L’Europe, paillasson d’un monde libre-échangiste?
Achat d'acier turc, de fibre chinoise ds le cadre de marchés publics français, sans réciprocité : les Turcs et Chinois réservent leurs MP à leurs entreprises.
— Coralie Delaume (@CoralieDelaume) August 23, 2020
Pr rappel, tx d'ouverture des MP :
- UE : 90%
- USA : 28%
- Canada : 16 %
Nois sommes les ânes de la mondialisation. pic.twitter.com/Te7yVo21fI
En matière d’ouverture des marchés publics, les chiffres sont sans appel: avec 95% d’ouverture pour 352 milliards en 2012, l’Union européenne caracole en tête. La Corée du Sud tient la deuxième place avec 65%, bien loin devant les États-Unis –que l’on dit pourtant chantre du libéralisme– qui donnent accès à 32% de leurs marchés publics aux entreprises étrangères (179 milliards).
Le Canada du très libéral Justin Trudeau fait encore deux fois moins, avec seulement 16%. Quant à la Chine, au Brésil, à la Turquie et à la Russie, s’ils étaient alors pointés du doigt pour l’ouverture quasi inexistante de leurs marchés publics aux entreprises étrangères, l’Australie ne faisait pas mieux. Des chiffres issus d’une proposition de résolution sur la réciprocité du Sénat, déposée en 2012, afin d’endiguer le phénomène. Un texte illégal au regard des traités européens, qui prévalent sur les lois nationales.
L'UE, seule à vraiment jouer le jeu du libéralisme
Ce libéralisme des Européens est-il autant sans contrepartie qu’il y paraît? À rebours des idées reçues, l’UE tirerait bien son épingle du jeu du libre-échange:
«L’Europe dans son ensemble est excédentaire. L’Europe s’est bien moins désindustrialisée que les États-Unis», précise à Sputnik David Cayla, professeur d’économie à l’université d’Angers.
Mais il faut y regarder de plus près, car certains pays tirent mieux leur épingle du jeu que d’autres. C’est tout particulièrement le cas de l’Allemagne, qui demeure depuis plusieurs années le pays avec le plus fort excédent commercial au monde, devant la Chine. Elle est suivie par l’Irlande, les Pays-Bas et l’Italie, celle-là même que nous percevons comme l’un des canards boiteux de l’UE.
Face à ces pays qui parviennent à s’imposer comme des acteurs de la mondialisation, d’autres la subissent, comme la France. Au dumping social des pays de l’Europe de l’Est, s’ajoute une attitude des administrations où «on achète forcément aux pays les moins chers».

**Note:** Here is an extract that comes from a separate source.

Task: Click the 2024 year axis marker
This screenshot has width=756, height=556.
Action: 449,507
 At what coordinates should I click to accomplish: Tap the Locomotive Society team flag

En effet, favoriser les entreprises nationales (et même européennes) est interdit par les traités. Un contresens historique total, pour David Cayla. De la manufacture Saint-Gobain restructurée par Jean-Baptiste Colbert afin de réaliser la Galerie des Glaces du château de Versailles au mastodonte de l’aéronautique Airbus, l’économiste rappelle que la commande publique a toujours été un important outil de politique industrielle en France. Un outil dont elle est aujourd’hui privée.
L’UE, une construction française qui dessert la France
Pour ce dernier, il faut d’abord se replonger dans le contexte de 1986. Une année où, de l’autre côté de l’Atlantique, le prix Nobel d’économie Milton Friedman plaidait «pour inscrire le libre-échange dans la constitution des États-Unis, alors même que les États-Unis étaient confrontés à la concurrence du Japon.»
«On tendait vers ça, on considérait qu’il y avait un consensus scientifique à ce niveau-là –c’est-à-dire pour l’ouverture sans contrepartie du commerce– et notamment pour éviter d’utiliser la dépense publique comme outil de politique industrielle», précise encore le professeur de faculté.
Ainsi, si ceux qui ont négocié les traités européens ne voulaient pas nécessairement le «mal de la France», ces élites auraient en revanche péché par ignorance de la chose économique. D’où l’aberration de priver l’Hexagone de l’un de ses principaux leviers de politique industrielle.
«Il y a dans la pensée économique un oubli total de ces traditions, de ces institutions nationales, c’est-à-dire que les personnes qui ont négocié ces traités étaient imbibées d’une vision de l’économie très abstraite», estime David Cayla.
Une situation qu’a également vécue l’Italie, qui fut privée quant à elle des dévaluations monétaires.«On a considéré que les pays étaient similaires, que tout était interchangeable», regrette l’économiste, qui estime que «la pensée économique n’est pas à la hauteur, en particulier en France.»
«Il y a une concomitance à la fois de la contrainte européenne et d’élites françaises qui n’ont toujours pas compris comment fonctionnait leur propre économie», résume David Cayla.
Une tare qui perdurerait encore aujourd’hui. En guise d’illustration, l’économiste prend l’exemple récent du plan de relance européen de 750 milliards d’euros qu’Emmanuel Macron a promu tant qu’il a pu. «Donner de l’argent à tout le monde, ce n’est pas une politique industrielle», tacle-t-il.
Plan de relance de l’UE: «ce n’est pas une politique industrielle»
«L’effort de la France n’est pas pertinent par rapport à ses besoins économiques. Concrètement, ce plan ne va pas bénéficier à la France, il va bénéficier à l’Italie, à l’Espagne, aux pays d’Europe centrale et orientale, mais la France va se retrouver contributeur net! Encore une fois, c’est l’idéologie qui domine sur le pragmatisme», conclut David Cayla.
Pour lui, deux solutions s’offrent ainsi aux Français: soit la France adapte sa compétitivité aux traités qu’elle a elle-même négociés, «ce qui devrait prendre encore plusieurs décennies», soit elle les déchire et quitte l’UE pour recouvrer l’usage de ses leviers économiques.